Thursday, July 22, 2010

Lessons

I just have to get this off my chest so I feel better. I got a call today from a coworker telling me my supervisor has been promoted. On the way home from teaching this morning, I was just thinking about how I could effectively communicate to the administration what a manipulative, unethical and poor manager she is.

This is a hard place for me. I hate that I feel almost obsessively angry at her and wish with my whole being that she would retire or be let go or just stop working. It sounds awful on my part to dislike someone so much and yet, every day that goes by and the more things she does and says make me angrier and angrier.

One of the biggest things that bothers me about working for her is that she is manipulative. She will tell me to start a project like a bridge program for international students. I will present my idea. She will change it and distort it to make it something completely different that I don't agree with or understand. Then, if it works, she will take credit and if it doesn't, she will blame me.

She is also so selfish. She builds a gigantic office for herself and crams the rest of her staff into little cubicles. She wouln't even let them decorate their cubicles the way they wanted. She had to approve all the decorations for everybody.

And she is hypocritical. She says she is not a micromanager (and she is). She says she wants to advocate for us (and she doesn't). She says she wants more sustainable international relationships and yet she doesn't give any of her staff the opportunity to meet our partners and she continues to create relationships that we only find out about after the fact so she's the only one who knows anything about them. She says she values professional development but she won't support a staff retreat which the director and I have been trying to have for several years. When I held a faculty retreat she scheduled another meeting during that time so she couldn't go. Since we are never allowed to go to professional conferences, we decided to do workshops amongst ourselves for professional development and she not only scheduled things for herself during the times of the workshops, she scheduled things for other staff members, so we had to cancel and reschedule several times. She won't write anything down because she doesn't want to be held accountable for it later. She wouldn't even let me write things down when I had meetings with her, saying I should be able to remember it.

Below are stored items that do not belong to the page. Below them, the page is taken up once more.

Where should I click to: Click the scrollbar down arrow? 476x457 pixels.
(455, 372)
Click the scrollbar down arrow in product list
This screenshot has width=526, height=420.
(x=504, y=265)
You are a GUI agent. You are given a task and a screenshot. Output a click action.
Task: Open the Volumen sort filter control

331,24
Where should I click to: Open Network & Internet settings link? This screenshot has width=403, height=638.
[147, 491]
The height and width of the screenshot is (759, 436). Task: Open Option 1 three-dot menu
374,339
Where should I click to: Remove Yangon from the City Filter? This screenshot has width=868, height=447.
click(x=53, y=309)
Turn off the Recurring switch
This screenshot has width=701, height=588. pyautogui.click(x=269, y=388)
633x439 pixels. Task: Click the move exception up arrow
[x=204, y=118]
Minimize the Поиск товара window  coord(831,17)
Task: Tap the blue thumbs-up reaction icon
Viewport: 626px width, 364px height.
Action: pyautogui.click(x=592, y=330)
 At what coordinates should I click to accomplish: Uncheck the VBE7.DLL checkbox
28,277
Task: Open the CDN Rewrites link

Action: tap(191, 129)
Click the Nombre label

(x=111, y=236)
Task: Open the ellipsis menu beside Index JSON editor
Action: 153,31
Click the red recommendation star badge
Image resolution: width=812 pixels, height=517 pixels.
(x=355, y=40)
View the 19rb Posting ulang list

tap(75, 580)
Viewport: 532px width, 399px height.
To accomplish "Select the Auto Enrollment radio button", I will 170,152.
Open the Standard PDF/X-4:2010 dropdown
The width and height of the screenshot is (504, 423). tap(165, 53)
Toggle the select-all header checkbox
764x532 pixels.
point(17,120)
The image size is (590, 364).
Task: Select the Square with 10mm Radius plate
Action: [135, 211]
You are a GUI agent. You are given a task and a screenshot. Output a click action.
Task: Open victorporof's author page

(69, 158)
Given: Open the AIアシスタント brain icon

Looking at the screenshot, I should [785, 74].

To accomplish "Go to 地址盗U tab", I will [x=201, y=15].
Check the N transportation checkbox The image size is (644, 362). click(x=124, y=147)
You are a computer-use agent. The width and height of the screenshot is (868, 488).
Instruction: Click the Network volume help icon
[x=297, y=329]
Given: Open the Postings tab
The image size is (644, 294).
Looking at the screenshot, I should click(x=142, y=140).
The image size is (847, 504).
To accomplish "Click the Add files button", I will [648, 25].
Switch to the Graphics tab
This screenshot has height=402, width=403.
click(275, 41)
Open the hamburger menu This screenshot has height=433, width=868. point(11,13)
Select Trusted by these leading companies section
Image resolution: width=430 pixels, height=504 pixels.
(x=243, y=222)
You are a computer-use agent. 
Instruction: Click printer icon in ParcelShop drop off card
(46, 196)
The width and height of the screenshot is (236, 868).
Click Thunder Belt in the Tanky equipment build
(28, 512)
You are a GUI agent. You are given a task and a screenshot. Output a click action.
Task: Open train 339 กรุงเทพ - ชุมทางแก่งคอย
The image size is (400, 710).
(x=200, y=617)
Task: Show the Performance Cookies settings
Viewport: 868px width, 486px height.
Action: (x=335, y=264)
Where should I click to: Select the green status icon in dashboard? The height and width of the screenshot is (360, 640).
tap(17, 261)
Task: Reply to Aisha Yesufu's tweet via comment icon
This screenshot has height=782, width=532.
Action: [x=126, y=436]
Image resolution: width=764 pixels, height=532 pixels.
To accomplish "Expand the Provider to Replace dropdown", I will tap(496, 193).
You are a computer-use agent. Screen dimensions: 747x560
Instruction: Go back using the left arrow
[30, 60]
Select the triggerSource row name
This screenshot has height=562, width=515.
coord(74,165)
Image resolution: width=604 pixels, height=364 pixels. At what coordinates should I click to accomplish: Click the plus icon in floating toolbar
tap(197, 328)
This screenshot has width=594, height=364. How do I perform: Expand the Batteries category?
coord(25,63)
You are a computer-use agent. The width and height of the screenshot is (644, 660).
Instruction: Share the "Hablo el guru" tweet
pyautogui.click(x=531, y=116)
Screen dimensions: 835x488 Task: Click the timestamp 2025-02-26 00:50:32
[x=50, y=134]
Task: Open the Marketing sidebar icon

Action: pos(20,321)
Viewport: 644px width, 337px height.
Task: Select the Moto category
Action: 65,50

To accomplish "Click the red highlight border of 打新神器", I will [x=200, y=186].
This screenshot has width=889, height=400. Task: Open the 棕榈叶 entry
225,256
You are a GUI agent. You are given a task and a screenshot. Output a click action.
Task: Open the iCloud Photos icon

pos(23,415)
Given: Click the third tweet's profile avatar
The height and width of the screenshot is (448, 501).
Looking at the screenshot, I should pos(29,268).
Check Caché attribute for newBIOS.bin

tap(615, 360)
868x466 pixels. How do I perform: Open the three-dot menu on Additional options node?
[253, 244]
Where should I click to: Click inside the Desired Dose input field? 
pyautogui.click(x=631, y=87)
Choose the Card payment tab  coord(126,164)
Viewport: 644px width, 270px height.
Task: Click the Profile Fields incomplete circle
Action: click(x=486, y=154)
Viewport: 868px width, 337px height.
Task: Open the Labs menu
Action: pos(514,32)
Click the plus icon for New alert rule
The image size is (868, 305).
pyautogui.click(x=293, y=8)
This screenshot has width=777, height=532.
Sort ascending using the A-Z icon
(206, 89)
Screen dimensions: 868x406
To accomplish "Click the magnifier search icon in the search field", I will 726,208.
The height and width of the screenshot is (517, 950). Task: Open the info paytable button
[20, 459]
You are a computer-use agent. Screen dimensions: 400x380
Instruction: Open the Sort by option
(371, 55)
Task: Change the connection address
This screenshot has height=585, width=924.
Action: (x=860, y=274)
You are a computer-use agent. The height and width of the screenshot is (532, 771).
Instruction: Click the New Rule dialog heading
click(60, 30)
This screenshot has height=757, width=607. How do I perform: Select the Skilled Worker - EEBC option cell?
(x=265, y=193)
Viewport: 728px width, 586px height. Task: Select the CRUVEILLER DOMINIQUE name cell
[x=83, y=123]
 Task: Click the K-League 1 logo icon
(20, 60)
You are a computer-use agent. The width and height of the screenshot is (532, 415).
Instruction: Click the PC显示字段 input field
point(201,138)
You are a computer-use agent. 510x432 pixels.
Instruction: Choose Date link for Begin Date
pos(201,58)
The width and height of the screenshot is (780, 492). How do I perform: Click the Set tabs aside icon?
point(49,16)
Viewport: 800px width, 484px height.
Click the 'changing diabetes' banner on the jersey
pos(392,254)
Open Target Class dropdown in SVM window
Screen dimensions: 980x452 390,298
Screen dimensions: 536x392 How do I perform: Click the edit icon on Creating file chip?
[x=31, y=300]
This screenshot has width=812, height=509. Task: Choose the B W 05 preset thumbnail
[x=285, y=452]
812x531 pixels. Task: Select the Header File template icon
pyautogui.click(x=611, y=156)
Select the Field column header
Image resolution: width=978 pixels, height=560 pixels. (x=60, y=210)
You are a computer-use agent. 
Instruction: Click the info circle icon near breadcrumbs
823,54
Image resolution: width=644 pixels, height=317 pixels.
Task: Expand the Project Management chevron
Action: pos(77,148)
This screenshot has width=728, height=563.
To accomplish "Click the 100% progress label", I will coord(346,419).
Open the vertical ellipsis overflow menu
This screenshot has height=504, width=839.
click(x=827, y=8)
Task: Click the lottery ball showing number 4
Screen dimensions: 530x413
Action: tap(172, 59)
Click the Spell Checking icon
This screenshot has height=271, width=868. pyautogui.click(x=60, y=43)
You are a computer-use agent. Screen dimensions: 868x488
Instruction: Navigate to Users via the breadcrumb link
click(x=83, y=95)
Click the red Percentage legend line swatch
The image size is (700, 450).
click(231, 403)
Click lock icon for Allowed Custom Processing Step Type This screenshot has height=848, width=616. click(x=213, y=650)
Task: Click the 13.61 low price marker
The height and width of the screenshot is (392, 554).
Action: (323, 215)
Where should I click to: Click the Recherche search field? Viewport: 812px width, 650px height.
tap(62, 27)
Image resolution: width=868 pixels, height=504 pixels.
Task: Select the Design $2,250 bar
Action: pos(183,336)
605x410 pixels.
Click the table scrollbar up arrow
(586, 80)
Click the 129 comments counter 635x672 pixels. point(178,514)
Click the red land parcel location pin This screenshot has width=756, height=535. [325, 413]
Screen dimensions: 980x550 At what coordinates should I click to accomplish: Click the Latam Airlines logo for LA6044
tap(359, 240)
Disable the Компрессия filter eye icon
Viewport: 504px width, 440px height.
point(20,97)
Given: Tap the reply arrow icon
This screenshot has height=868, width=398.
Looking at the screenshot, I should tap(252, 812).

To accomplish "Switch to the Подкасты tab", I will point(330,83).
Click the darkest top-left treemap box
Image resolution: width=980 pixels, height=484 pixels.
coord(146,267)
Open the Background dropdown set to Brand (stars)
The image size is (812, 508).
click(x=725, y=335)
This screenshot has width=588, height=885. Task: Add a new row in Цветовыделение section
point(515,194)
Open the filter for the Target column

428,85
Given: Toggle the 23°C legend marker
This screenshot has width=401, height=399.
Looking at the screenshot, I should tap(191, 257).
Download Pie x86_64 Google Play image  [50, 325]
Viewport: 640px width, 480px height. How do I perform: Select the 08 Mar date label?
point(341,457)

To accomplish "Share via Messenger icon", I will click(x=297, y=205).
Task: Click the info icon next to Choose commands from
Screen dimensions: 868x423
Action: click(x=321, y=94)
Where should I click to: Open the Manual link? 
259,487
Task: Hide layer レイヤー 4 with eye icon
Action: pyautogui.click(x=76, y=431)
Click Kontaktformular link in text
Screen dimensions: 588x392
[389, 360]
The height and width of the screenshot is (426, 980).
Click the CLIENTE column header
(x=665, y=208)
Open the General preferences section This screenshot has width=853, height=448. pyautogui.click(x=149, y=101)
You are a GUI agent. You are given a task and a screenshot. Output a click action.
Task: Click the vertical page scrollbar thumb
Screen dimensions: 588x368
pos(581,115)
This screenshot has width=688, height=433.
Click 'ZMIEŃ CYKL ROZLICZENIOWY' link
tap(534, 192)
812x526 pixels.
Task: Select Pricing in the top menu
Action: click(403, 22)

Another thing I hate doesn't have to do with her really but rather the structure of the university. There is absolutely no accountability. There is no questioning, no second guessing, no "other" opinion about how things will go. It is her way or the highway. She can take 5 trips to China for no reason and then say we have no money for professional development. She can expect her staff to work 60-70 hour weeks during the summer for $30,000 a year because we are "exempt" She can say that I did not meet minimum expectations for my job because I did not do "enough" activites with international students, even though she never talked to me about it before, I have 20 other things under my job description to accomplish, and I did do activities with them, just not what she would consider "enough" She can continue to have sketchy, seemingly unethical relationships with powerhouse women in China and nobody blinks an eye. She can fire people at will who question her practices or her authority (multiple examples). She can move the entire office to a new location even though everyone who works for her was against it and the adminisration never bothered to talk to us about our concerns. And she can get promoted in spite of the fact her entire staff has quit under her about 5 times in the last 10 years and her entire current staff and faculty has gone to talk to HR about her problematic management style.

I know it doesn't really compare but it is disturbingly similar to how I imagine a totalitarian government would be. We are voiceless and vulnerable. And we have all been searching for, applying for and interviewing for other jobs for years but none of us can seem to get out. We are trapped.

The people that have worked with her for a couple months think she is either crazy or stupid and the people that have worked with her the longest (25 + years) think she is abusive and manipulative.

The only ones who seem to have a high opinion of her are her superiors- I guess she knows who and how to impress.

I am just so frustrated that a Catholic, Benedictine university would allow this to continue... I am so frustrated being on the "little people" side of things and vow to myself that if God ever grants me the privilege of being a "higher up" in my career, I will never forget to talk to the "little people"- the people involved in the day to day tasks and affected so profoundly by the decisions of the "higher-ups"

The part of me obsessed with some kind of "fairness" and "justice" just wants to scream and can't stop thinking about some way to overthrow this regime for the good of the wonderful people who work there.

But another part of me wonders if God has given me this challenge to learn a profound lesson in humility and forgiveness. Do I just let it go? If she wants to put my name on stupid programs and blame me for everything that goes wrong, should I just let her and thank God for my cross? Can I be that humble?

Or is this an opportunity to fight "wrong" and fight on behalf of the students for more ethical, consistent programming that does not exploit and fair treatment of staff and respect in the workplace?

Again, the serenity prayer comes to mind: God grant me the serenity to accept the things I cannot change, the courage to change the things I can and the wisdom to know the difference. Oh, how I need that wisdom now, dear Lord. What are you calling me to do? What is the right thing? Where do you need me?

1 comment:

The Mallahan Family said...

I don't have any answers for you but I'll pray that God gives you the wisdom you need. Isn't it frustrating when others can't see what you can? I think it is a spiritual thing - sin can blind people from the truth. (just look at abortion - how can anyone not know that it is a baby?) Oh and reading Psalm 73 always helps remind me that God is just.